SUPPLIED MATERIAL:
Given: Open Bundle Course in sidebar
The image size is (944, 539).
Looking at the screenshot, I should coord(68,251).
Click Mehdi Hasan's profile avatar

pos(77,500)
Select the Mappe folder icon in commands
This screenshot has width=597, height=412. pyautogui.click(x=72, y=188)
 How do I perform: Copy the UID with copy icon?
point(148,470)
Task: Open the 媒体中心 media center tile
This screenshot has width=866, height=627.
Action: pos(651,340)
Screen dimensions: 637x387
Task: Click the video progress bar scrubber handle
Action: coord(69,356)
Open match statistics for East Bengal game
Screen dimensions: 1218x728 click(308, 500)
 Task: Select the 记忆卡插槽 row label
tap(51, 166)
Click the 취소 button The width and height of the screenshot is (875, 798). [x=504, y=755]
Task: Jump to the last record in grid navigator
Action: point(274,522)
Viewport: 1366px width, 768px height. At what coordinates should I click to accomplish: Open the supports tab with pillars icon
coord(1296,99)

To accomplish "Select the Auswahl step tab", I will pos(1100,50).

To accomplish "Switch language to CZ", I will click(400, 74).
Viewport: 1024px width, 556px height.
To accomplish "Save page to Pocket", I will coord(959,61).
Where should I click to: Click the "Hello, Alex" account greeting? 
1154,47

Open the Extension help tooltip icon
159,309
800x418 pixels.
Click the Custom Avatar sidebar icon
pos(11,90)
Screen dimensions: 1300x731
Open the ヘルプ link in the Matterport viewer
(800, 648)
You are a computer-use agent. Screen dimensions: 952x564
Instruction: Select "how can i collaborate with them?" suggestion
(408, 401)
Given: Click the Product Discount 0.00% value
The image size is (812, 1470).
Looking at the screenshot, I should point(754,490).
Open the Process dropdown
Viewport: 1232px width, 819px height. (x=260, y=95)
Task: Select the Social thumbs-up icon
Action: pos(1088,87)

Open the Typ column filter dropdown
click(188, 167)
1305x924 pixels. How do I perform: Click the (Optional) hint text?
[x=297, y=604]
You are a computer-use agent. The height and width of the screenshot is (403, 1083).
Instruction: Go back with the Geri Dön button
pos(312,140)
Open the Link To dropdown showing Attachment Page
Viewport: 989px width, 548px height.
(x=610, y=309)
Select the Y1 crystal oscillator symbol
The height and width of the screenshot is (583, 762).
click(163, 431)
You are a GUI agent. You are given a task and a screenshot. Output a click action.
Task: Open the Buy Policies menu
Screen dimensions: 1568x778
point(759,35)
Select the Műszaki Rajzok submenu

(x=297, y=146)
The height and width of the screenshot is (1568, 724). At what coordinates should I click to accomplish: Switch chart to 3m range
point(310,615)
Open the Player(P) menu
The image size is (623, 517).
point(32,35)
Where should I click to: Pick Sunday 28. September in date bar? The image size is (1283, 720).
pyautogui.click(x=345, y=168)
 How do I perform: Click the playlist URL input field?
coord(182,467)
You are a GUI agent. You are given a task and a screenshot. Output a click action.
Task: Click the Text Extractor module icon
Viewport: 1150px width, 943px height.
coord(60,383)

BRIEF: Each line between the start of the listing above and the line containing "You are a computer-use agent. Screen", with both ends counted, is to be set down unchanged.

TASK SOLUTION:
Given: Open Bundle Course in sidebar
The image size is (944, 539).
Looking at the screenshot, I should coord(68,251).
Click Mehdi Hasan's profile avatar

pos(77,500)
Select the Mappe folder icon in commands
This screenshot has width=597, height=412. pyautogui.click(x=72, y=188)
 How do I perform: Copy the UID with copy icon?
point(148,470)
Task: Open the 媒体中心 media center tile
This screenshot has width=866, height=627.
Action: pos(651,340)
Screen dimensions: 637x387
Task: Click the video progress bar scrubber handle
Action: coord(69,356)
Open match statistics for East Bengal game
Screen dimensions: 1218x728 click(308, 500)
 Task: Select the 记忆卡插槽 row label
tap(51, 166)
Click the 취소 button The width and height of the screenshot is (875, 798). [x=504, y=755]
Task: Jump to the last record in grid navigator
Action: point(274,522)
Viewport: 1366px width, 768px height. At what coordinates should I click to accomplish: Open the supports tab with pillars icon
coord(1296,99)

To accomplish "Select the Auswahl step tab", I will pos(1100,50).

To accomplish "Switch language to CZ", I will click(400, 74).
Viewport: 1024px width, 556px height.
To accomplish "Save page to Pocket", I will coord(959,61).
Where should I click to: Click the "Hello, Alex" account greeting? 
1154,47

Open the Extension help tooltip icon
159,309
800x418 pixels.
Click the Custom Avatar sidebar icon
pos(11,90)
Screen dimensions: 1300x731
Open the ヘルプ link in the Matterport viewer
(800, 648)
You are a computer-use agent. Screen dimensions: 952x564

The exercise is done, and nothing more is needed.